The OEM response to the IAA was very consistent, and I am sure shared by the OE Supplier community who were not represented today in the speaker list.  Europe needs a joined-up industrial strategy and this is absent – at EU level, but also at national level within and outside the EU.  The Chinese have been successful because for the last fifteen years they have openly been demonstrating a joined-up strategy that covers everything from raw material suppliers, through transportation, processing, supplier development, manufacturing incentives and end-market stimulation that has taken us in clear sight to the current position.  The IAA is a belated and limited attempt to respond to that, but the debates appear to have been so intense that the draft legislation includes some conflicting clauses on key questions like what constitutes ‘Europe’.

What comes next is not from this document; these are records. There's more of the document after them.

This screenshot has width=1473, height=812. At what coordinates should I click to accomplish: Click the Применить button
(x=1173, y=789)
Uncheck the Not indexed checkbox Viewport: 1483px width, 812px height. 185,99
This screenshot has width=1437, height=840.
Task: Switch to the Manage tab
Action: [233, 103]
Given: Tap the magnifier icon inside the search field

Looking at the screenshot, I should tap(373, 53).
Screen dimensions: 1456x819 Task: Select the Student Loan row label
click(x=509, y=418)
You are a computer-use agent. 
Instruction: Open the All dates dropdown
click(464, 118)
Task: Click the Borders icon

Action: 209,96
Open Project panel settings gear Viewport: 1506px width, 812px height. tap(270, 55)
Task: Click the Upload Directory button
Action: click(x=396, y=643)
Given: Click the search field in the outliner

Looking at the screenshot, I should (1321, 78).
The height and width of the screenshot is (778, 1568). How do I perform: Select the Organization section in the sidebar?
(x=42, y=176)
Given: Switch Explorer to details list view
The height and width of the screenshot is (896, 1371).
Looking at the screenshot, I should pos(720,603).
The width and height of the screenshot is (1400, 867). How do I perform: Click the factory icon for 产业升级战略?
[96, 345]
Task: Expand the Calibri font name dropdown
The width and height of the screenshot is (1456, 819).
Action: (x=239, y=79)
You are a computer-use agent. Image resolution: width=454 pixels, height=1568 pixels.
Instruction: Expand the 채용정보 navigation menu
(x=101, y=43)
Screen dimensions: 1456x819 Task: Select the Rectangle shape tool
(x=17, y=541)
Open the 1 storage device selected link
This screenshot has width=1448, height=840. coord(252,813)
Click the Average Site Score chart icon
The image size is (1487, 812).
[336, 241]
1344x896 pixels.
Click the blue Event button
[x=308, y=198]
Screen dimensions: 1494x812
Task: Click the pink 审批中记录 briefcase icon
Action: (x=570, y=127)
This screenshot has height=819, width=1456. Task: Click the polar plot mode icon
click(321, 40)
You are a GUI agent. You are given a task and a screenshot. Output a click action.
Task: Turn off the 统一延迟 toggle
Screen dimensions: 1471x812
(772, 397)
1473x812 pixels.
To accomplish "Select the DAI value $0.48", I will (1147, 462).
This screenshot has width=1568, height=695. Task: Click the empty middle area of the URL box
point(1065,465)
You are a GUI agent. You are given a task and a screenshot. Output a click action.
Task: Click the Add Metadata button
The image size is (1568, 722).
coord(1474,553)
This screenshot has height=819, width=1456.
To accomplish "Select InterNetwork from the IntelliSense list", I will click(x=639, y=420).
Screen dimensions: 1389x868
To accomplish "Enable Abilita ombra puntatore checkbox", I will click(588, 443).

As our industry has developed in a globalised world, the manufacturing footprint is ill-suited to a world which seems to be retreating to protectionism.  Plants intended to supply European markets (defined broadly, not ‘EU’) are now at risk, and nobody will invest in them until the questions are resolved.  Whilst efforts continue to develop battery cell production in Europe, many OEMs depend on the assembly in Europe of cells sourced from China or South Korea.  The universal demand from the OEMs today was for urgent answers that recognise the reality of the industrial footprint and manufacturing capabilities now, not take some principled and totally unrealistic position that ticks some political boxes.  This needs action in weeks and months, not next year or worse.

In all, a great event as always.  Nothing said was perhaps totally new, but when you have the same messages coming out speaker after speaker, it has an impact.  The only thing we can hope for is that the message also gets through to Brussels, and that those OEMs who still don’t quite grasp the scale of the challenge go back to base and double down on their efforts.  The fewer plants that end up abandoned like Audi Brussels, the happier we should all be as participants in the industry and as European citizens.